- Work request
Your job is to report every line of the entries that has "name".

─── Data provided ───

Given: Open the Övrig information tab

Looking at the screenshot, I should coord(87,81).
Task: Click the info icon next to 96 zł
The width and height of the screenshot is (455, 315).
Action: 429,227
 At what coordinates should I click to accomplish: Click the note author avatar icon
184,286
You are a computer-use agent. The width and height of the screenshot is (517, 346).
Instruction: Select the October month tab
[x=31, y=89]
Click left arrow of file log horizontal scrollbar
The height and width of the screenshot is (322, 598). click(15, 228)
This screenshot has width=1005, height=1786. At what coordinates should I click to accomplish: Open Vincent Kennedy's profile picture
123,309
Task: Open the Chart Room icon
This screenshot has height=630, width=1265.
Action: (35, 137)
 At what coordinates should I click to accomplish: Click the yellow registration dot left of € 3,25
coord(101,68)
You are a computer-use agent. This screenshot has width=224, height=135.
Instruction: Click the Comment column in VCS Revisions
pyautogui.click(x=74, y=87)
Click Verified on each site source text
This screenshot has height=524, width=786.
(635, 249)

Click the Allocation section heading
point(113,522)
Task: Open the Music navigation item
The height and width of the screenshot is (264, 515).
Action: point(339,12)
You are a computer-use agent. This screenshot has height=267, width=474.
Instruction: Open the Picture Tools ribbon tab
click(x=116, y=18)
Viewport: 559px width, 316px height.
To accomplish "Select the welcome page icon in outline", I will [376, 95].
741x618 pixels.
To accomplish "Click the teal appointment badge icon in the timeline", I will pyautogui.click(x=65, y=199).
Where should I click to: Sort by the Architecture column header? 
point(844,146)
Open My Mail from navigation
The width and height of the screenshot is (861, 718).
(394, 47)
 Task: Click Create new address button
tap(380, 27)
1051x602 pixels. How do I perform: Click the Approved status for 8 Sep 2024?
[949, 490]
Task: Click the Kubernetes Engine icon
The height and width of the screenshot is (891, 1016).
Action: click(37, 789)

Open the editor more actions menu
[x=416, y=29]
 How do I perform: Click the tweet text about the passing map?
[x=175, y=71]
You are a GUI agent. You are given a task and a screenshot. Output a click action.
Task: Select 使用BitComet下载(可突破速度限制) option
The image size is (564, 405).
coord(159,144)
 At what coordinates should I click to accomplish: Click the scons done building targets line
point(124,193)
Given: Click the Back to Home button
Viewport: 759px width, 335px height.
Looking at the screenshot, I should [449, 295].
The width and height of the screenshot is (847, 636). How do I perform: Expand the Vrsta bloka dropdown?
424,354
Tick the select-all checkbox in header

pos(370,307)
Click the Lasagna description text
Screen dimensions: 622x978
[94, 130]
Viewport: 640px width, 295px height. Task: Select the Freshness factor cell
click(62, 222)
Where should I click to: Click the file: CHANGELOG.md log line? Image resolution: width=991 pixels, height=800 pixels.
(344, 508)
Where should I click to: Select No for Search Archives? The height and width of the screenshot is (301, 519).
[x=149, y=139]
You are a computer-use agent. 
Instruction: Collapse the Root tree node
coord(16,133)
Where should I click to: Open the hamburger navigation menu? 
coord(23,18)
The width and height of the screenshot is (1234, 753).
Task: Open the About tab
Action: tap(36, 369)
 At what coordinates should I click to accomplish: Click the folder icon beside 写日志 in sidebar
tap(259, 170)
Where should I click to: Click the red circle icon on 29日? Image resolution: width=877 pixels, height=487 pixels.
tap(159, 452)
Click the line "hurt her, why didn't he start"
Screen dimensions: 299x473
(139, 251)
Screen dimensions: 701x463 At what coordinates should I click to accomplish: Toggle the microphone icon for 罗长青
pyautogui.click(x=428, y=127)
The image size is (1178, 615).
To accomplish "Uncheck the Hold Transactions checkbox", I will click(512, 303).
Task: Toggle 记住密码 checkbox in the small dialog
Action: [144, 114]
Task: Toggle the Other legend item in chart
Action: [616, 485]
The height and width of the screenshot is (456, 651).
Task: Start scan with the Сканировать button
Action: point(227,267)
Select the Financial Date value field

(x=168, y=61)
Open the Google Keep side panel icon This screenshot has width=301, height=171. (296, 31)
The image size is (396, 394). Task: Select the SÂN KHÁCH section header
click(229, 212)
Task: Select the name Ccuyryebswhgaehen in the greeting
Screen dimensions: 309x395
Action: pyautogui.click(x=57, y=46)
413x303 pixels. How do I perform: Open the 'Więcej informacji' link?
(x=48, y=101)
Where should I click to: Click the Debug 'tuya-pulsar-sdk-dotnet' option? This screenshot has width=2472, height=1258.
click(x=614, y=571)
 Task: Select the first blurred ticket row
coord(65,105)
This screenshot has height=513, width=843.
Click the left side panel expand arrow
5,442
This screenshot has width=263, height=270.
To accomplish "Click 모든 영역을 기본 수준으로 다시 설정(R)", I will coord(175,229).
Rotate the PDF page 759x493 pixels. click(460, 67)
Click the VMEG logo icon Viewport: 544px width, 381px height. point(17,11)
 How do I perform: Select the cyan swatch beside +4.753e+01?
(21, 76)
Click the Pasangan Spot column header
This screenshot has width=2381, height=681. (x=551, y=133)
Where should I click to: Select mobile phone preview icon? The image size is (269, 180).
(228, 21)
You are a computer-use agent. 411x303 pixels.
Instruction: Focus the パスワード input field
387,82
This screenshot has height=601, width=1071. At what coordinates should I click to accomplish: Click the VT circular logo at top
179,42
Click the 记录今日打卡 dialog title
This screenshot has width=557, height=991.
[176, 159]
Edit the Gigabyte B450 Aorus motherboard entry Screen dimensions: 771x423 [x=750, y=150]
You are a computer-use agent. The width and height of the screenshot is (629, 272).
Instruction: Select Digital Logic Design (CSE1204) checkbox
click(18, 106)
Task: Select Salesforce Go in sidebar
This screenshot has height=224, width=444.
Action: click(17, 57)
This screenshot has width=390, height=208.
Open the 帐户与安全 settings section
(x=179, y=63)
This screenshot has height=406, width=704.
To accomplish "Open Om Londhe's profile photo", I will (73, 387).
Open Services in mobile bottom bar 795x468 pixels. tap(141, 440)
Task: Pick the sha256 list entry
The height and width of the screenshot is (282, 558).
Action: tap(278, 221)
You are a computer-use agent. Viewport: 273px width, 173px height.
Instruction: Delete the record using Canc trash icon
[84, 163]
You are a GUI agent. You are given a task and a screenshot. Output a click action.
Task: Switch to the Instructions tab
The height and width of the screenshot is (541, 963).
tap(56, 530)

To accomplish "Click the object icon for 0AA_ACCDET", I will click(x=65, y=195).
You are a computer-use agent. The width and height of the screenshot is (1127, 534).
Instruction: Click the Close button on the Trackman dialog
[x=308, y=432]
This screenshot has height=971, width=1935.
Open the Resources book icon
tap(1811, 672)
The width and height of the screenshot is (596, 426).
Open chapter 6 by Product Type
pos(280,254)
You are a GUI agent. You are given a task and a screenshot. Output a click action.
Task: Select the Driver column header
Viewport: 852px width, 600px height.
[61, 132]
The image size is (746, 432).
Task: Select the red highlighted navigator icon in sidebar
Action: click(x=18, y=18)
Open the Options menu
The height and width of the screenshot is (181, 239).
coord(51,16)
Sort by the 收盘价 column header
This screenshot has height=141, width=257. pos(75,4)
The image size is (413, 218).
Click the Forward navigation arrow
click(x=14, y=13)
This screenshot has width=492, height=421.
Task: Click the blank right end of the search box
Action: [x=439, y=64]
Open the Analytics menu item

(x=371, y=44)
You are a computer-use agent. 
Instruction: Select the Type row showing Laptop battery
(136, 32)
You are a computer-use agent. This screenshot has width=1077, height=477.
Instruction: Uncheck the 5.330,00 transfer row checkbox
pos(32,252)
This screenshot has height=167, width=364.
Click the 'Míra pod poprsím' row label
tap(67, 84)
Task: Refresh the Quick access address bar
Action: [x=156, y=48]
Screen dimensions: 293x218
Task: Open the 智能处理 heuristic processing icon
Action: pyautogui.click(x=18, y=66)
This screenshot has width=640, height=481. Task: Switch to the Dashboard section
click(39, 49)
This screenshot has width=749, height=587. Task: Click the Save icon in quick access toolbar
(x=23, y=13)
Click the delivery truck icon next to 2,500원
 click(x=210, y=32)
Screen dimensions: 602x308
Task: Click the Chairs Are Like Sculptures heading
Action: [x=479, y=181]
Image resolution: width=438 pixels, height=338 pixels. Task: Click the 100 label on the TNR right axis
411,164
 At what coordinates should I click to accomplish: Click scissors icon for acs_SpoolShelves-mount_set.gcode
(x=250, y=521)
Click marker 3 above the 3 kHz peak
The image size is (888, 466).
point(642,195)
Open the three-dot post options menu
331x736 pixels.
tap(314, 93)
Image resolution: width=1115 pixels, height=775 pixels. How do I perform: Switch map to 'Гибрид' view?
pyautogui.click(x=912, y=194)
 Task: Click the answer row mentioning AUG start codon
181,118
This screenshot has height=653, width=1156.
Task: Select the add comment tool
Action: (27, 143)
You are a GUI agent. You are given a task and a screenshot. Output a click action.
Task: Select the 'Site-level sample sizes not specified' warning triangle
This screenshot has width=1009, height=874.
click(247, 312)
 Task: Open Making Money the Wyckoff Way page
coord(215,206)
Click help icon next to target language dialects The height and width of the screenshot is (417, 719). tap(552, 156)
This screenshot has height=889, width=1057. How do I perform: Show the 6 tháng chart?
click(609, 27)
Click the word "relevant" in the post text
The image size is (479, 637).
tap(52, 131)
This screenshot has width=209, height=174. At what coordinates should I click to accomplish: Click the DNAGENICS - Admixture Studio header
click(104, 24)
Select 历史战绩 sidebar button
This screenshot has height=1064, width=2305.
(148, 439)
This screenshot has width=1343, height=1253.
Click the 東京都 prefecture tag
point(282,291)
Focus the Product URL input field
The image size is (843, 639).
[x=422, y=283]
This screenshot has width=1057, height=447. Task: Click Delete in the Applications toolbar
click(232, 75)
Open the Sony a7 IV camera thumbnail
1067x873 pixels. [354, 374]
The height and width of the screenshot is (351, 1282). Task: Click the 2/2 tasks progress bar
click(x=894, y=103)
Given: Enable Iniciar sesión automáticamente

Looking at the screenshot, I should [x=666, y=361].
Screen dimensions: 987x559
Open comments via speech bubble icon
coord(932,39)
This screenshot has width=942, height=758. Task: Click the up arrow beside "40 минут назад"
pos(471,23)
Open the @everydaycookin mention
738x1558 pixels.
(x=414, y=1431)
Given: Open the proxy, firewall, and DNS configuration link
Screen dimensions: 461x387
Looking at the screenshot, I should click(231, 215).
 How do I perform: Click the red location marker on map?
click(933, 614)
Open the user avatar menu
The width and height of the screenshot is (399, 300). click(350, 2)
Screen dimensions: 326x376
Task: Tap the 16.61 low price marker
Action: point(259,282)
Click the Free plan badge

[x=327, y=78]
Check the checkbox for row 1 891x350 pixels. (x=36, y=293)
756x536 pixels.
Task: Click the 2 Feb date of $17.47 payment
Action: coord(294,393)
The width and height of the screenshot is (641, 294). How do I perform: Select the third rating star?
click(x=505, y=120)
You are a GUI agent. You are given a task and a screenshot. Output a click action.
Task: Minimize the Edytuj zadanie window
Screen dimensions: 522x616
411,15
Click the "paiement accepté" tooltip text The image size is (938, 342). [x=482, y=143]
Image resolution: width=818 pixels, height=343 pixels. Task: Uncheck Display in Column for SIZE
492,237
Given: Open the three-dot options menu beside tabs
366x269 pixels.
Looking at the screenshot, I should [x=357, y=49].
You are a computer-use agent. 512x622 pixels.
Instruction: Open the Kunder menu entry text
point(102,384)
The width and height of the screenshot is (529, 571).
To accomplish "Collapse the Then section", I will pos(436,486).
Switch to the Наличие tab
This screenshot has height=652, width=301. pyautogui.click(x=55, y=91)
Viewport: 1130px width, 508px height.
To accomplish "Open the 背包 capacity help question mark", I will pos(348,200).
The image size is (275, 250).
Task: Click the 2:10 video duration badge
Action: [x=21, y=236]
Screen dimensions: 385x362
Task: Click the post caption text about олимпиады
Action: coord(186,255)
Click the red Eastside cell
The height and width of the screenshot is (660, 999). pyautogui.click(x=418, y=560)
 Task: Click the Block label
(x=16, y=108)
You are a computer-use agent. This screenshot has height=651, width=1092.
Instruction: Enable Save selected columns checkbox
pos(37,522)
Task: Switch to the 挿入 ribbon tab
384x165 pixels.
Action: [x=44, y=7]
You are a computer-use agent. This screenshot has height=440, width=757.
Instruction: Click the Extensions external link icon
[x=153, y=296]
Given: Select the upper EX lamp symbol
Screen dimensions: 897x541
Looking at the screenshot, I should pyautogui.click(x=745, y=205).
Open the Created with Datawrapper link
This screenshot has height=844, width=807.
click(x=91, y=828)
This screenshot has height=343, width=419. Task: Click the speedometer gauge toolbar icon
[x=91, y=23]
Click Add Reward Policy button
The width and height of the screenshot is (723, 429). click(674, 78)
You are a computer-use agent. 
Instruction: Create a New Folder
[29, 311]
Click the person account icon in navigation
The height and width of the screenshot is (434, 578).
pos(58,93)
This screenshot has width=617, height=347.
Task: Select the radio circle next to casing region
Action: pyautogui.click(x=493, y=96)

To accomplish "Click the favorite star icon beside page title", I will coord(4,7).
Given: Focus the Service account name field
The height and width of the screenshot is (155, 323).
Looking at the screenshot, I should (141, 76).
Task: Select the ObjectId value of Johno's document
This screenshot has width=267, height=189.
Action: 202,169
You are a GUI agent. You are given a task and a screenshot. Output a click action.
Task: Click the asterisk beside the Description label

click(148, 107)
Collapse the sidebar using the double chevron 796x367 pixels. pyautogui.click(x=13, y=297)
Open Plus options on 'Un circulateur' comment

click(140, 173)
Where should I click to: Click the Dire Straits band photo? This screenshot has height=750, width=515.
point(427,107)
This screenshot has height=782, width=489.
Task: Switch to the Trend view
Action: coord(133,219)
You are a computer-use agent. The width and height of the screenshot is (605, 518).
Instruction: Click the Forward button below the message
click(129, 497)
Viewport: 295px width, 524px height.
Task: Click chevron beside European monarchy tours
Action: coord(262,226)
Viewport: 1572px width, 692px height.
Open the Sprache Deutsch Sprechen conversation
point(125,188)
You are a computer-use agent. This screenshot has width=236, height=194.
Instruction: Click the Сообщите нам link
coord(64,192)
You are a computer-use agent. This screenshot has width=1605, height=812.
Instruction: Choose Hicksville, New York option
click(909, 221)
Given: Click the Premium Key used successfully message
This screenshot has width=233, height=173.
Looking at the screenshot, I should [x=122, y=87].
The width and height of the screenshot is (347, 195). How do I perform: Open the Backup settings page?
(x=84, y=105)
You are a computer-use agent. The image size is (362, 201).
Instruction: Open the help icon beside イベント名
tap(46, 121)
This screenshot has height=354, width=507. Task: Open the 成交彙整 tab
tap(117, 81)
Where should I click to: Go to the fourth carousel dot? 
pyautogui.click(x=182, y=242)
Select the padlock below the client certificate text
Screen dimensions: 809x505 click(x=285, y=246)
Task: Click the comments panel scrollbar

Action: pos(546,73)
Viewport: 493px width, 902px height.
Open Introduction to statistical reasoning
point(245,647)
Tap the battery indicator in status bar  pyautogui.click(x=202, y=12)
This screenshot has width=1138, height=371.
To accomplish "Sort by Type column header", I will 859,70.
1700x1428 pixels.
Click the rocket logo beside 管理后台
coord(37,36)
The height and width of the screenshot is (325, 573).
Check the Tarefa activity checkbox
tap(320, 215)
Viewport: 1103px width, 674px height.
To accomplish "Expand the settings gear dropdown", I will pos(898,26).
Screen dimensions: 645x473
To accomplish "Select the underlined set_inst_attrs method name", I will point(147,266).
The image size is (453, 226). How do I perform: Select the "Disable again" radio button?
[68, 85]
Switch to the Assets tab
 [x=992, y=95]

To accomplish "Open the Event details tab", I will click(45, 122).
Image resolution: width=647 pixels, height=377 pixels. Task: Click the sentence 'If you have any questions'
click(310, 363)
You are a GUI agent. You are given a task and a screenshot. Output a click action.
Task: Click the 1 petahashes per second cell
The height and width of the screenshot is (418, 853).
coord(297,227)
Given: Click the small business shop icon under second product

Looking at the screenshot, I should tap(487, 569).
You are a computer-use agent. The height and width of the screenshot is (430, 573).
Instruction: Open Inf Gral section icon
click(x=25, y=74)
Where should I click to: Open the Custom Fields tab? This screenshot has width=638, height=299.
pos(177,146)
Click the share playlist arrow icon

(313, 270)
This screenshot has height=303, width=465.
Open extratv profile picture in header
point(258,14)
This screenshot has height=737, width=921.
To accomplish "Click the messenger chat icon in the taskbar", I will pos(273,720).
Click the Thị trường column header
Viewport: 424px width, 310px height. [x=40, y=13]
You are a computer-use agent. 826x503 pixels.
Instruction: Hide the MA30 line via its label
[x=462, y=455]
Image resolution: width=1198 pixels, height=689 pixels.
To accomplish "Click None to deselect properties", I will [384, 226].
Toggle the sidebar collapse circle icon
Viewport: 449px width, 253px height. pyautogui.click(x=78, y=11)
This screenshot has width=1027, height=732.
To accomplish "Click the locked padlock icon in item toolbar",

───

- Task answer
Task: Select the name Ccuyryebswhgaehen in the greeting
Given: Focus the Service account name field
To accomplish "Select the underlined set_inst_attrs method name", I will point(147,266).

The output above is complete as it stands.